PROBLEMS AND TASKS:
1: Which factors affecting work experience does the coaching column name for a closer look?
2: Write the next part of the coaching column, starting after its final sentence.

SOURCE EXCERPT:
··········
I invite my community to send me leadership and career questions. Sarah B. did so and we will find out below how to tackle her question of not being happy at her current job.

Dear Coach Hanna,

I’m always stressed about work and am unhappy in my current position. I feel drained at the end of every day. I don’t seem to be able to pinpoint, though, what makes it such an awful experience for me. Can you help?

Thanks, Sarah, for sharing. What a reflective question! I acknowledge you for not jumping to conclusions, e.g. “I need to change jobs asap”, and being open to reflect on what’s working for you and what’s not. Understanding the drivers of your unhappiness will allow you to build a sound game plan to improve your situation sustainably going forward.

Let’s look at three factors that impact your work experience: your direct manager, your team, and the work itself. And yes, there are other factors as well that impact your work experience and we can focus on those in an individual coaching session.

Your relationship with your direct manager

How would you describe your relationship with your direct manager in three words? What’s important here for you?

Think about the interaction you’d like to have with your direct manager and what you’d like to get out of it? When you compare that with the actual one, what’s coming up for you? If there is an overlap, great news! If not, what is missing? Take some time and write down three things on your wish list. Are these must-haves or should-haves?
··········
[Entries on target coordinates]
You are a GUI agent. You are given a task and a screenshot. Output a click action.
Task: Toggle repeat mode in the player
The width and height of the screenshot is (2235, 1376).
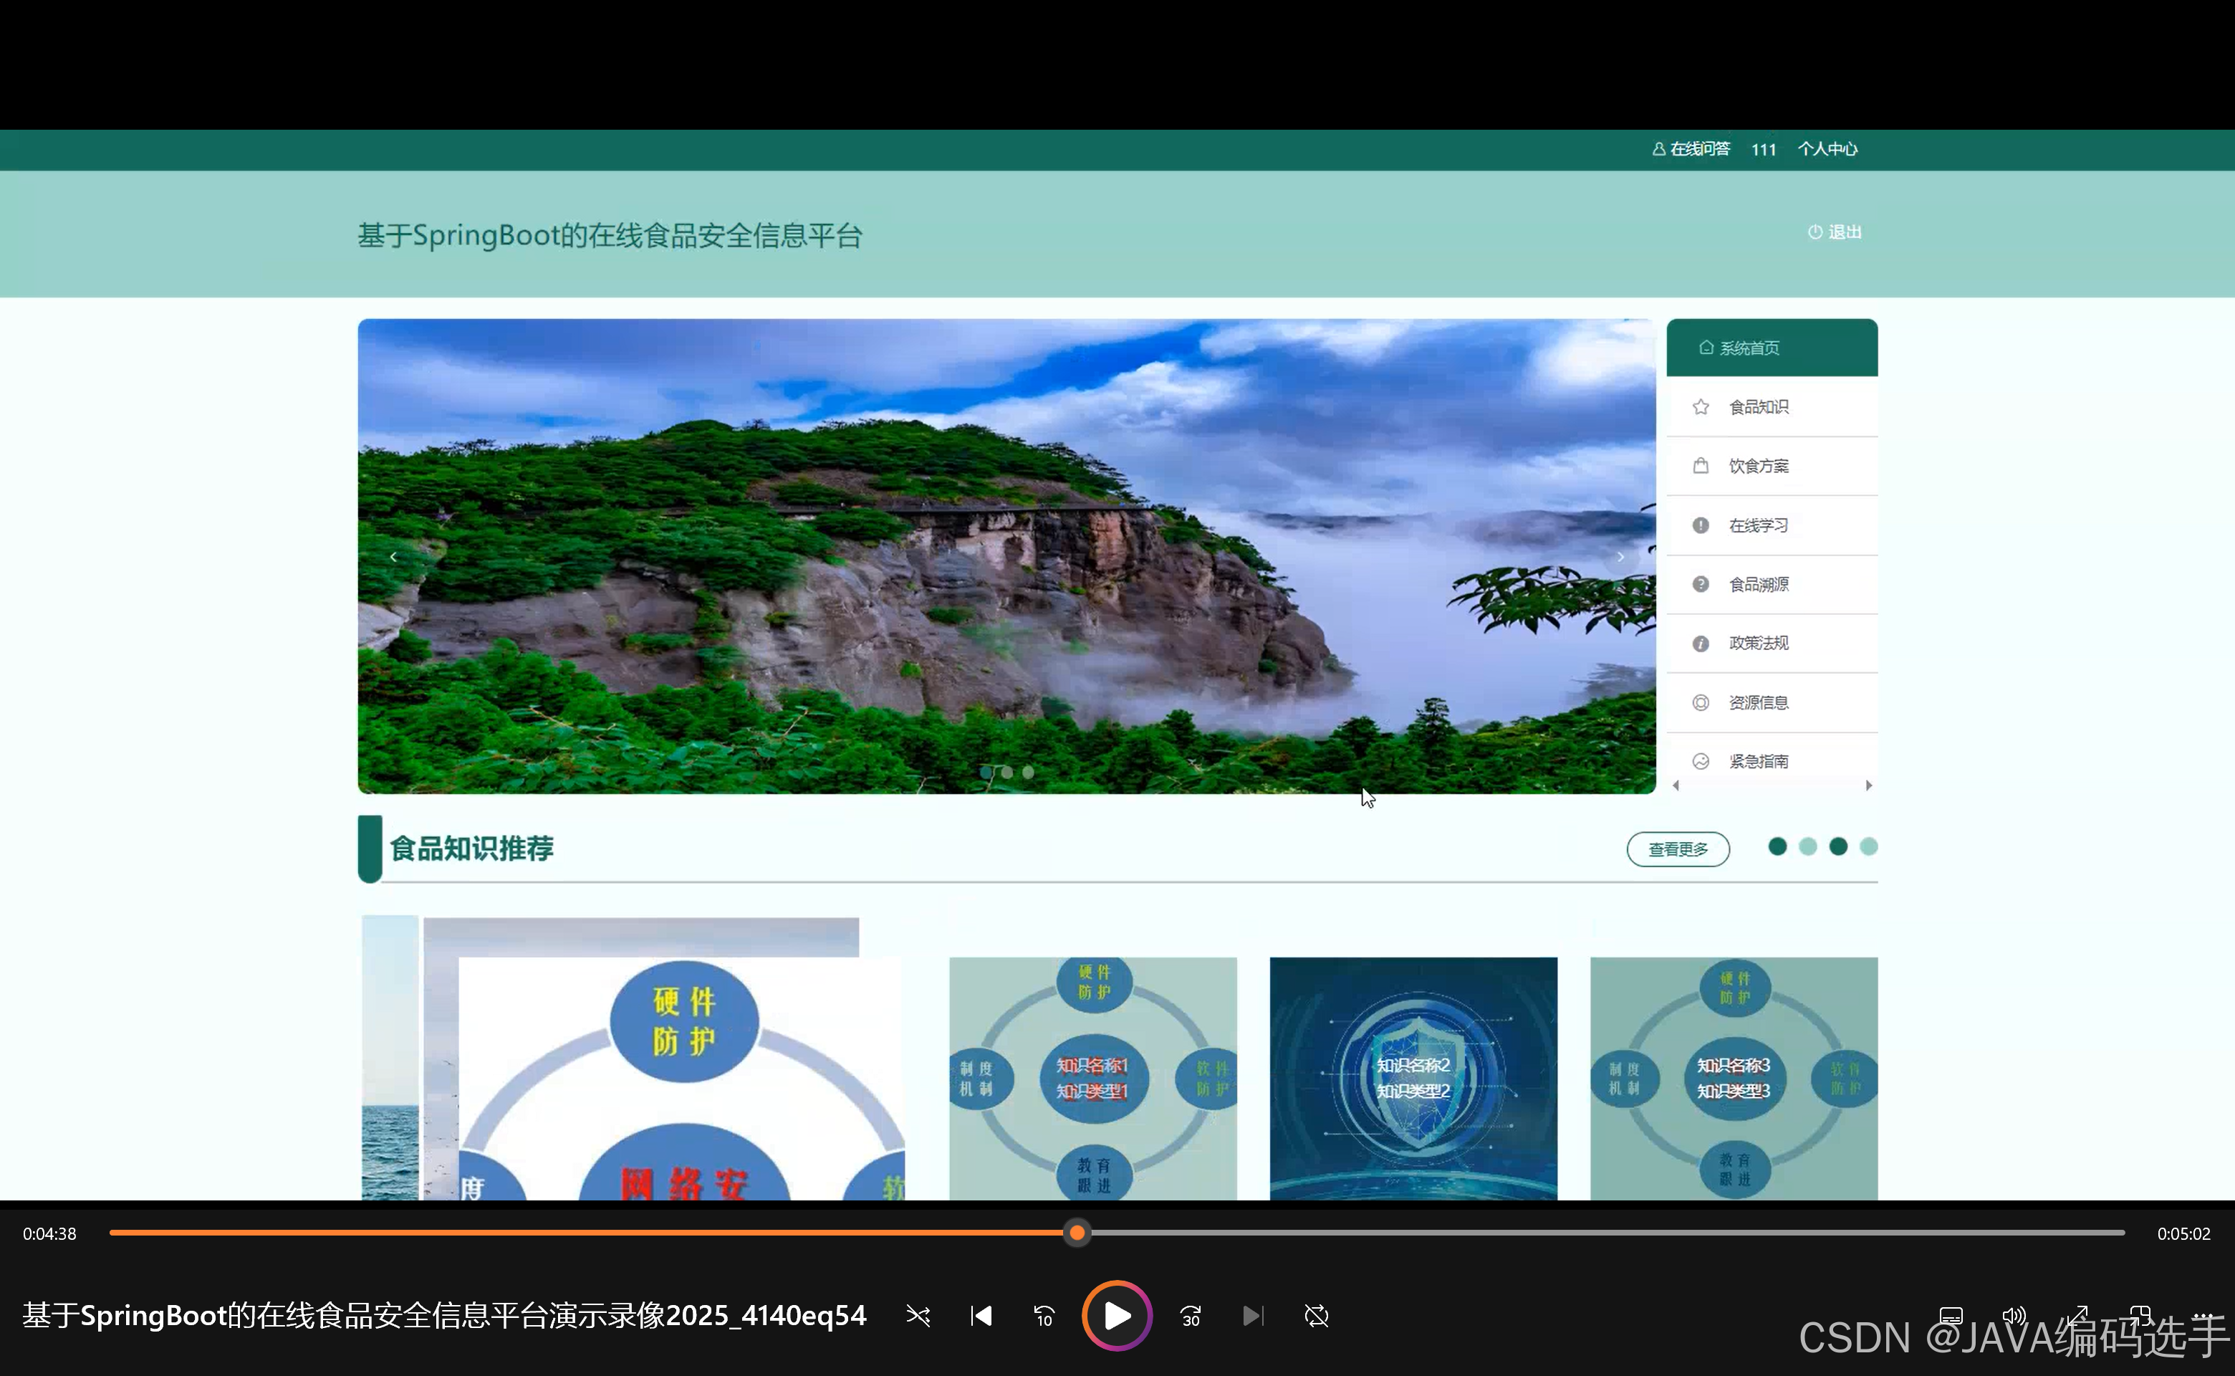1316,1316
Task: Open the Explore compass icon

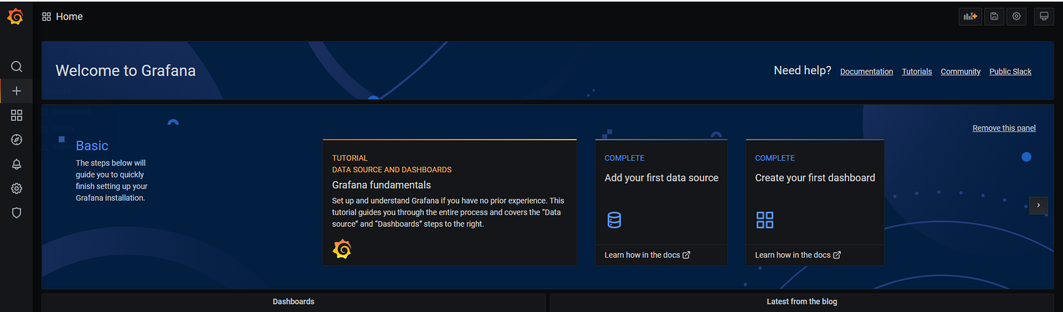Action: pos(17,140)
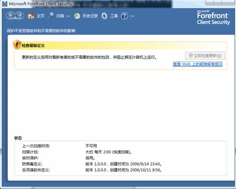
Task: Select the 主页 toolbar label
Action: tap(41, 16)
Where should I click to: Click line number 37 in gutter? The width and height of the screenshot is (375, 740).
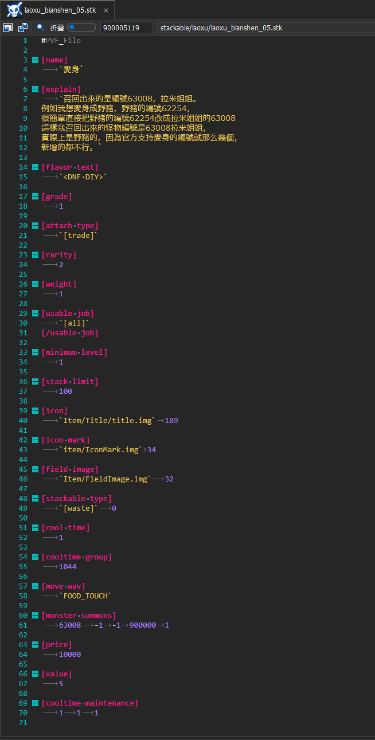click(x=23, y=391)
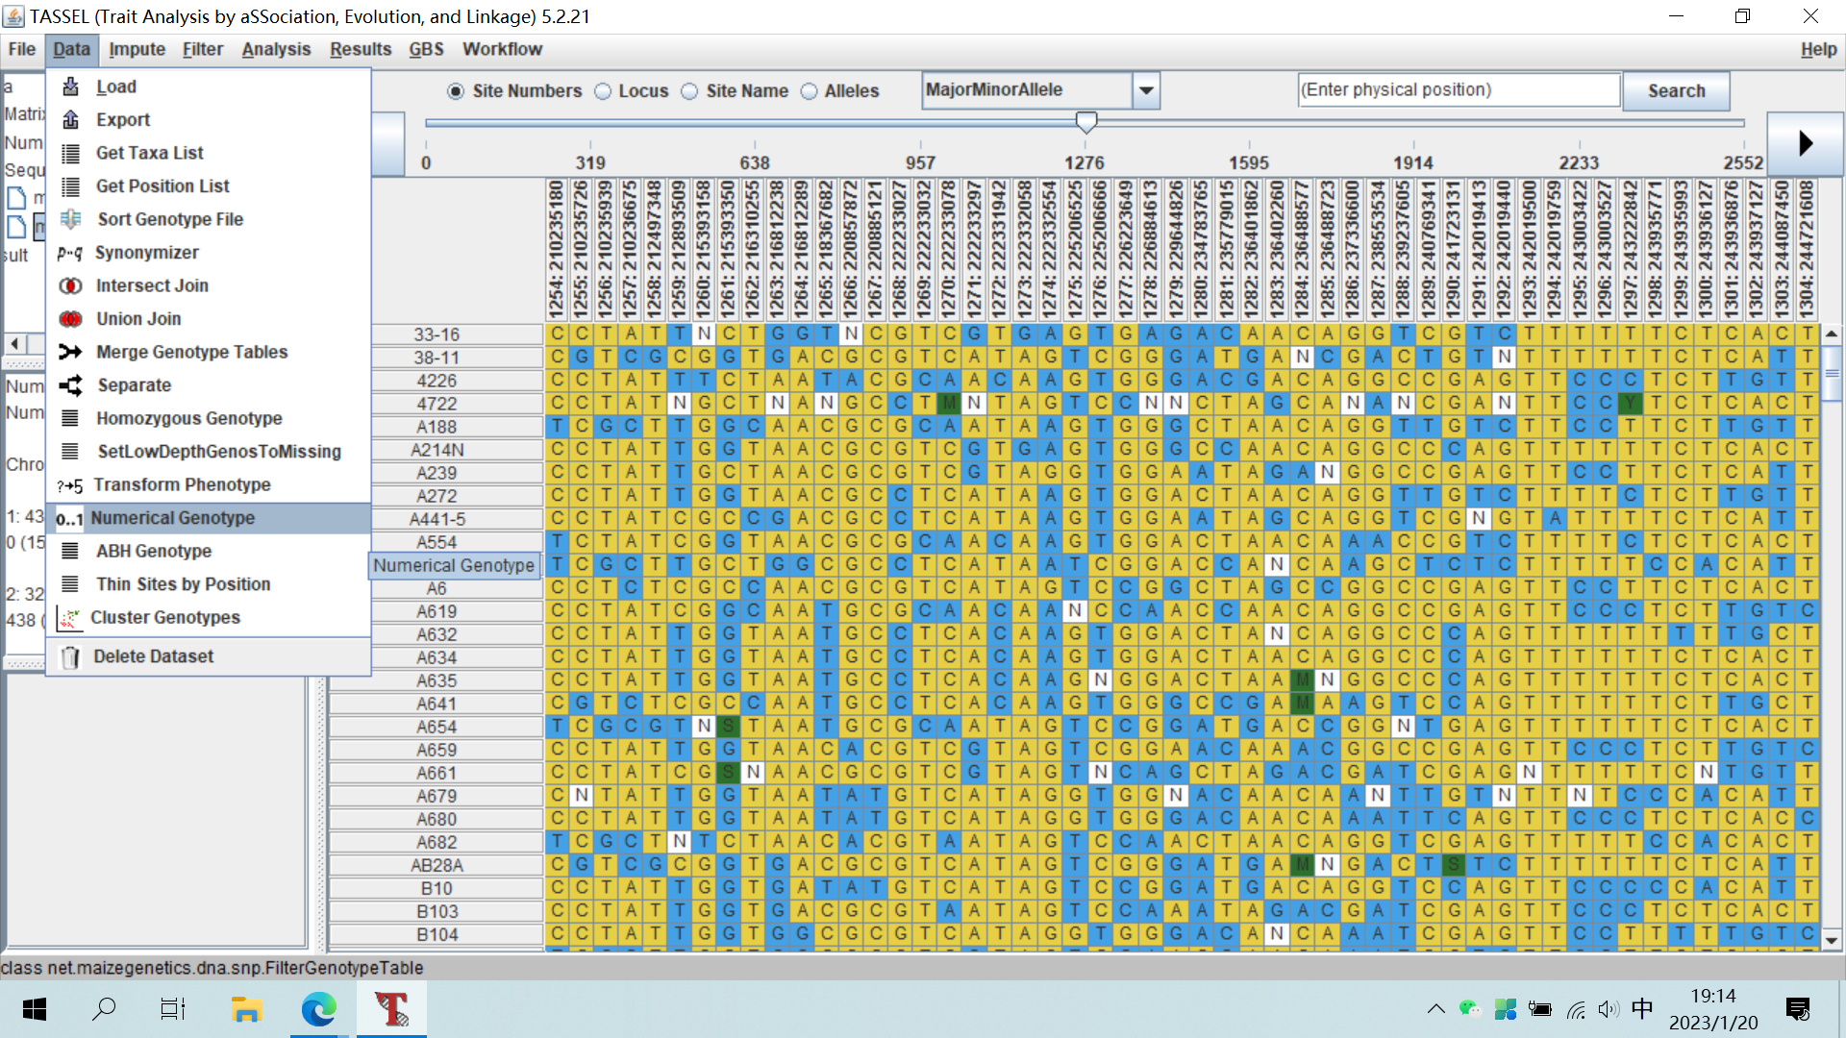Click the Search button

[x=1675, y=90]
··········
RESPONSES:
1: Your direct manager, your team, and the work itself.

2:
And yes, there is no one-size-fits-all in terms of preferred leadership style. Some people want to have as much freedom as possible to reach their goals, while others enjoy close guidance. We all yearn for psychological safety. It allows us to feel free in our interaction with our direct manager, feel supported and encouraged to speak up, share ideas, communicate openly, or not be scared to admit mistakes. We want our manager to have our back and help with e.g. promotions and career development.

Signs that psychological safety is not present are, for example, non-inclusive behavior, bad-mouthing in front of others or behind our back, or threats to be fired for mistakes.

Your interaction with your team

I am using a broad definition of team referring to all people you regularly interact with to get your job done.

First, think about a work team in general, what’s coming up for you? What does being part of a team mean to you?

Next, think about your actual team. How would you describe your interaction? Is it enjoyable or rather exhausting? And what makes it one or the other? Would you invite any of your team members to your next birthday party or for a drink after work? If thinking of your team doesn’t result in pleasant feelings, is it linked to individuals or the group overall?

The team dynamics are a snapshot of corporate values. What behavior is acceptable, and what is a no-go in your organization? Values are who we are in that moment, and corporate values show in actual behavior. Ideally, you find yourself in an environment with an overlap between your values and the corporate ones. Otherwise, Houston, we got a problem!

Let’s think this through with an example. Imagine you are part of the sales team, and the team is comparing individual sales figures in real-time to motivate everyone to be his or her best. For some people, this competitiveness works. For others, it might sound awful and be against everything they stand for. They might dread this comparison and feel their stomachs tighten just thinking about it. Being faced with different values will cause anxiety again and again.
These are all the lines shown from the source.